While similar study protocols facilitated the comparison of disease progression rates between the CREAD and Tauriel, further comparisons of disease progression rates with other recent clinical trials in early AD with the same screening MMSE range (2230) are more challenging, due to subtle differences in inclusion/exclusion criteria (including episodic memory impairment criteria) that may impact disease severity at baseline and differences in statistical modeling that may impact estimated rates of disease progression. While point estimates for change in placebo arms on CDR-SB from baseline to Week 73 (Tauriel) or Week 77 (CREAD) were numerically greater than those reported at analogous timepoints from the placebo arms of other early AD trials that incorporated the RBANS DMI (tilavonemab; NCT02880956) (42), Wechsler Memory Scale-IV Logical Memory II (lecanemab; NCT01767311) (43), or the CDR memory box score (gosuranemab; NCT03352557) (44) into their screening processes, baseline MMSE scores in the CREAD and Tauriel placebo arms were also numerically lower than those reported from the other studies.

There are a few factors that may limit the interpretation of these results. The comparisons of eligibility rates and subsequent clinical progression rates for study participants identified using the FCSRT versus RBANS were side-by-side as opposed to head-to-head. Therefore, differences in eligibility rates could have been affected by differences in screening practices between investigators, sites, and/or countries. However, both the partial overlap in each of these factors across studies and the large number of investigators/sites that contributed participants to each study makes this less likely. The RBANS DMI cutoff score used in Tauriel includes adjustment for age, while the FCSRT cutoff scores used in CREAD and CREAD2 do not, which potentially could have contributed to the different rates of screen failure on episodic memory criteria between Tauriel and CREAD2. However, in both studies, the mean age of participants who met the episodic memory criterion (Tauriel: 71.0, SD=6.9; CREAD2: 72.1, SD=7.6) was significantly higher than participants who failed this criterion (Tauriel: 69.9; SD=6.8; CREAD2: 70.2, SD=8.21; ps<0.05), which suggests that differences in age adjustment for cutoff scores is unlikely to explain our results. CREAD and Tauriel participants in the longitudinal mITT analysis cohorts were closely, but not completely matched. In particular, a higher percentage of CREAD participants met criteria for mild AD, and correspondingly, slightly lower baseline cognitive performance was seen in CREAD relative to Tauriel. However, our MMRM modeling explicitly adjusted for those variables to limit the impact of those differences on our results. Rater training and supervision for clinical outcome assessments were conducted by separate service providers across studies, raising the theoretical possibility that subtle systemic scoring biases could have obscured differences in rates of clinical progression. However, this seems unlikely, given that the administration and scoring of the assessments in question (CDR-SB, ADAS-Cog13, ADCS-ADL) are highly standardized and that raters at sites performing multiple AD clinical trials are frequently contemporaneously trained and monitored by multiple service providers.

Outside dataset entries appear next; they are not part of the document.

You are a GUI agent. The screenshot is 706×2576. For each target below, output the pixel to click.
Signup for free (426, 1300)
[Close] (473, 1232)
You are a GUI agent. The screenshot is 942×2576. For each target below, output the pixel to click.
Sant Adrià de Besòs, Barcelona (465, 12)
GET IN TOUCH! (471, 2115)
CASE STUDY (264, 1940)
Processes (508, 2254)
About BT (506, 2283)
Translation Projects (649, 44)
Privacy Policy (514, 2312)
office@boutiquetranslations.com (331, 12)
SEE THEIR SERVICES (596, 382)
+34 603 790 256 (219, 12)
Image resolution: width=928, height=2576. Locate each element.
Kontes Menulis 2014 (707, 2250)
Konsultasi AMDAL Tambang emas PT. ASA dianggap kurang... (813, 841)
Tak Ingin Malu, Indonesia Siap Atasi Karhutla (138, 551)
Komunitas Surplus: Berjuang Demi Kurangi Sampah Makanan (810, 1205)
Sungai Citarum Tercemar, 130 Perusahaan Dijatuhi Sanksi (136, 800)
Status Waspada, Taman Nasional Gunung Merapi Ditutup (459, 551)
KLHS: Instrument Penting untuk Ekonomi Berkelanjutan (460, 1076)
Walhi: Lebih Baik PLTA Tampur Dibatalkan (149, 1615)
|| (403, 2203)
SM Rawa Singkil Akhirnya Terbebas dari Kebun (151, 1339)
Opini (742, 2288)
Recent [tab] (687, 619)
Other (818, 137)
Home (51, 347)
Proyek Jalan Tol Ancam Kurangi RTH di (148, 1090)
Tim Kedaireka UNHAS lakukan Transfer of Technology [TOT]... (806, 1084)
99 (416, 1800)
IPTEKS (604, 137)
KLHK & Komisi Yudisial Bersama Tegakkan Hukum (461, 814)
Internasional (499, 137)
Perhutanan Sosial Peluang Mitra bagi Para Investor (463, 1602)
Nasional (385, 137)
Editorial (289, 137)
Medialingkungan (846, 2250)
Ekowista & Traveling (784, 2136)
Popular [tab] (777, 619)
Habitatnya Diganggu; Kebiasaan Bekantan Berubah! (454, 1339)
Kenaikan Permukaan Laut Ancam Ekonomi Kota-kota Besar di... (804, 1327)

Given that the FCSRT and RBANS produce similar rates of Aβ positivity and clinical progression, other considerations beyond these factors may drive the decision of what assessment to use for screening procedures in early AD clinical trials. These may include participant and staff burden, licensing costs for the assessments, and the potential utility of the FCSRT or RBANS as longitudinal outcome measures. Eligibility rates were lower when using the more stringent cutoffs for the FCSRT that were incorporated into CREAD and CREAD2, raising the possibility that screening cutoffs with this measure may require further customization to the disease stage under study. Further comparisons of the FCSRT and/or RBANS versus other episodic memory tests that have been used as inclusion criteria for early AD trials may provide additional guidance regarding which assessments can maximize screening efficiency and rates of disease progression in this patient population.